Zelarayán made his Primera División debut on 1 March 2013, replacing Jorge Velázquez in a 2–0 away loss against Newell's Old Boys. His first professional goal came on 7 April of the following year, as he scored the winner in a 2–1 home defeat of River Plate.

On 5 December 2014, after becoming a regular starter, Zelarayán extended his contract until 2018.

Tigres UANL
On 21 December 2015, Zelarayán agreed to a contract with Liga MX side Tigres UANL. He debuted for the club the following 10 January, replacing Rafael Sóbis in a 1–0 loss at Toluca.
Zelarayán scored his first goal abroad on 6 February 2016, netting the last in a 3–1 win at Chiapas. On 22 January 2017, he scored a brace in a 4–2 home win against América.

Columbus Crew
On 20 December 2019, Zelarayán moved to Major League Soccer side Columbus Crew for $8 million. Zelarayán made his debut against New York City FC, scoring the match-winning goal in the 56th minute. He was named the league's Newcomer of the Year at the end of the 2020 regular season. In the 2020 MLS Cup final, Zelarayán scored two goals and assisted on another in Columbus' 3–0 win over Seattle Sounders FC to help them win their second ever MLS Cup title. Zelarayán was named the MLS Cup Most Valuable Player after his performance.

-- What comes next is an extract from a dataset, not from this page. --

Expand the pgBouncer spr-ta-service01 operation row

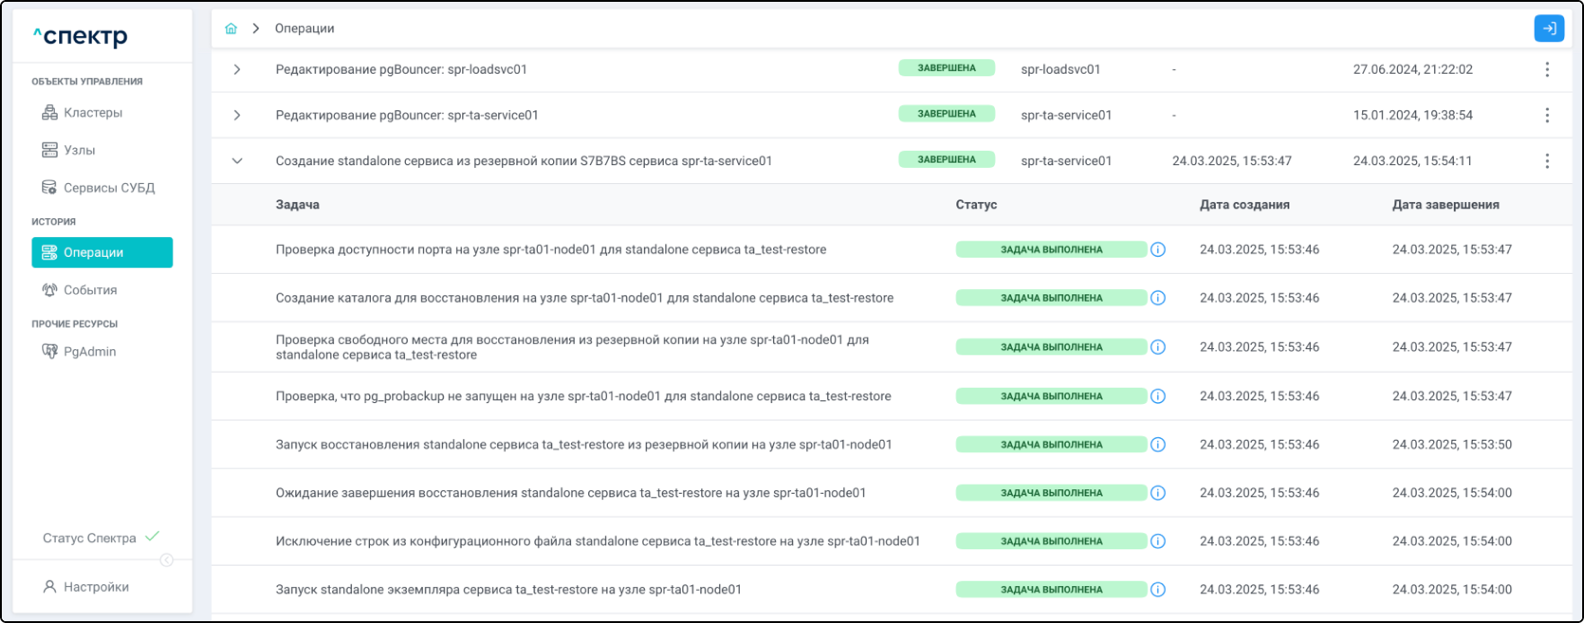click(237, 115)
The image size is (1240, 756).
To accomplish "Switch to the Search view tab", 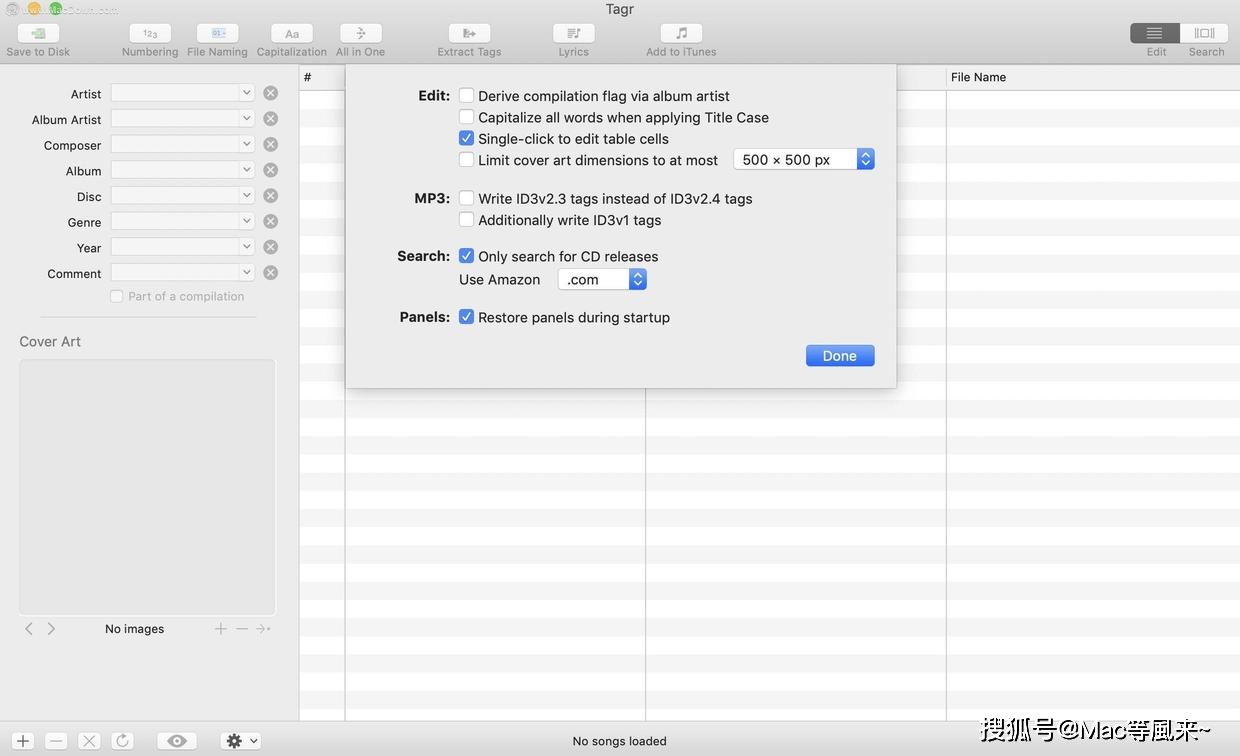I will tap(1205, 34).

During the 2021 MLS season, Zelarayán scored a total of five free kick goals, with two of them coming in one game vs New York City FC. Both free kick goals turned out to be crucial for the Crew, as they ended up winning 2–1, with the game winning free kick coming in the 5th minute of second half stoppage time, which earned Zelarayán recognition as MLS Player of the Week. Zelarayán was named MLS Player of the Week a second time in the 2021 season after scoring 2 goals in a 3–1 victory against DC United. Zelarayán finished the year leading the club in both goals and assists with twelve and seven respectively.

On 2 December 2021, it was announced that Zelarayán had signed a contract extension with the Crew, keeping him with Columbus through the 2024 Major League Soccer season with an option for 2025.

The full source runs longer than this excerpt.